A menos que não compreendamos de jeito nenhum o que é a prática em sesshin, cada vez mais seremos capazes de apreciar os esforços, o desgaste, a dor, tudo que detestamos nela. Não nos esqueçamos daqueles momentos maravilhosos do sesshin em que nossa alegria e capacidade de apreciação realmente nos surpreendem. Com essa prática vai se acumulando um resíduo que é o entendimento. Não tenho tanto interesse pelas experiências de iluminação como pela prática que consolida o entendimento, porque, conforme vai aumentando, nossa vida muda de modo radical. Pode não mudar como gostaríamos. Aumenta nossa capacidade de compreender e de apreciar a perfeição de cada momento: nossos joelhos e costas doloridos, o comichão em nosso nariz, o suor. Aumenta nossa capacidade de dizer: "É está tudo certo". O milagre de ficarmos no zazen é o milagre de~rec1ar.

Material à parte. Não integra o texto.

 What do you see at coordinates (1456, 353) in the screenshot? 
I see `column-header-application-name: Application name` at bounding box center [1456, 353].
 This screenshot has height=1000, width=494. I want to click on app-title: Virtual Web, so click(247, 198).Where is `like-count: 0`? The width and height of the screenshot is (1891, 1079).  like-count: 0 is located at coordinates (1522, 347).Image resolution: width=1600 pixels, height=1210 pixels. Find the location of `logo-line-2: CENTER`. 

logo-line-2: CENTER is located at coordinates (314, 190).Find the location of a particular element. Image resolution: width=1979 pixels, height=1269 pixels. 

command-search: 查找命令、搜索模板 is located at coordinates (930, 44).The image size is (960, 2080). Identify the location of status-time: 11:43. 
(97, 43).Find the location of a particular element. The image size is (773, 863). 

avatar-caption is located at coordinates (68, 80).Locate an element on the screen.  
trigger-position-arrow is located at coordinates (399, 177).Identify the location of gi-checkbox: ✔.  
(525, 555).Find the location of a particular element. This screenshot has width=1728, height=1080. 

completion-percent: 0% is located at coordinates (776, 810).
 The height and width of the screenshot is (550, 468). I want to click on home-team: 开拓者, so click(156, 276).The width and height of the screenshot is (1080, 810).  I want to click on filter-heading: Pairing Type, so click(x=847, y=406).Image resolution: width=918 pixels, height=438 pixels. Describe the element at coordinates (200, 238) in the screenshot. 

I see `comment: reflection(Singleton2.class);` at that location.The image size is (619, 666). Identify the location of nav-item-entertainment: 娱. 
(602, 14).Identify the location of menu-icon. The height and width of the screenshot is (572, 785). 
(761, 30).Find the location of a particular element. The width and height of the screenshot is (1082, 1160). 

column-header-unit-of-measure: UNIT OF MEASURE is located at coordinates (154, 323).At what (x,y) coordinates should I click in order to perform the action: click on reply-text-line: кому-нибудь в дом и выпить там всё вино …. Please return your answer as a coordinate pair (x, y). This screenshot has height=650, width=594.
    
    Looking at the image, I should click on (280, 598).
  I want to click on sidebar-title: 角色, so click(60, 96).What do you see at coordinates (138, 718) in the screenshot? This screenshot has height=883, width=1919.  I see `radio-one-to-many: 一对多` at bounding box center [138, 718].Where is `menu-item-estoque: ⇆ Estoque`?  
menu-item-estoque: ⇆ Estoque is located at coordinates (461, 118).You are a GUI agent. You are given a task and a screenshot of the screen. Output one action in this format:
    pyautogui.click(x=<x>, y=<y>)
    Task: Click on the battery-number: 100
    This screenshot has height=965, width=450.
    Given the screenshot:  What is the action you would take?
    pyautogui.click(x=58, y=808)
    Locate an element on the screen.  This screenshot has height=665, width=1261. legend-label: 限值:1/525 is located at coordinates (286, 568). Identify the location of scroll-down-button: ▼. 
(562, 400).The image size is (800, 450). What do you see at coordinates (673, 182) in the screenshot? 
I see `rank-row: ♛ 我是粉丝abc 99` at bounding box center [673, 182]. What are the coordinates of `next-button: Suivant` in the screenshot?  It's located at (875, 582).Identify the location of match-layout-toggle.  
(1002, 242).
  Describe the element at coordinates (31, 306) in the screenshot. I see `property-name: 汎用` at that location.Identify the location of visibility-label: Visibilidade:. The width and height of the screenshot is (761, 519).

Para mim seria muito difícil se eu nunca mais pudesse receber um comentário amistoso ou gentil. Isso está certo para mim? Claro que não, mas qual seria então a prática? Se eu fosse raptada em algum país não civilizado, trancafiada numa cela, qual seria a prática? Coisas assim tão drásticas não acontecem com a maioria. Entretanto, numa escala menor, os desastres acontecem a te-dos e nossas imagens de como a vida deveria ser são desfeitas como bolhas de sabão. E quando temos uma escolha: encararmos o desastre de frente e torná-lo nossa prática, ou correr mais uma vez, não aprendendo nada, nem crescendo com as dificuldades. Para termos uma vida pacífica e produtiva, o que precisamos? Precisamos da habilidade (que aprendemos de forma lenta e contrariada) de sermos a experiência de nossa vida tal como ela é. A maior parte do tempo eu não a quero e suspeito que vocês também não. Porém, é para aprender isso que estamos aqui. E, apesar de surpreendente, estamos aprendendo. Quase todos ficam mais felizes depois de um sesshin. Talvez porque tenha terminado, mas não só por isso. Depois de um sesshin, o simples caminhar por uma rua é uma coisa fantástica. Não o era antes do sesshin, mas depois é. Pode ser que essa vivência não dure muito. Três dias depois já estaremos procurando a próxima solução. No entanto, teremos aprendido algo a respeito do erro deste tipo de busca. Quanto mais tivermos vivenciado a vida em todas as suas manifestações como alguma coisa que sempre está certa, menos seremos motivados a dar-lhe as costas numa busca ilusória de perfeição.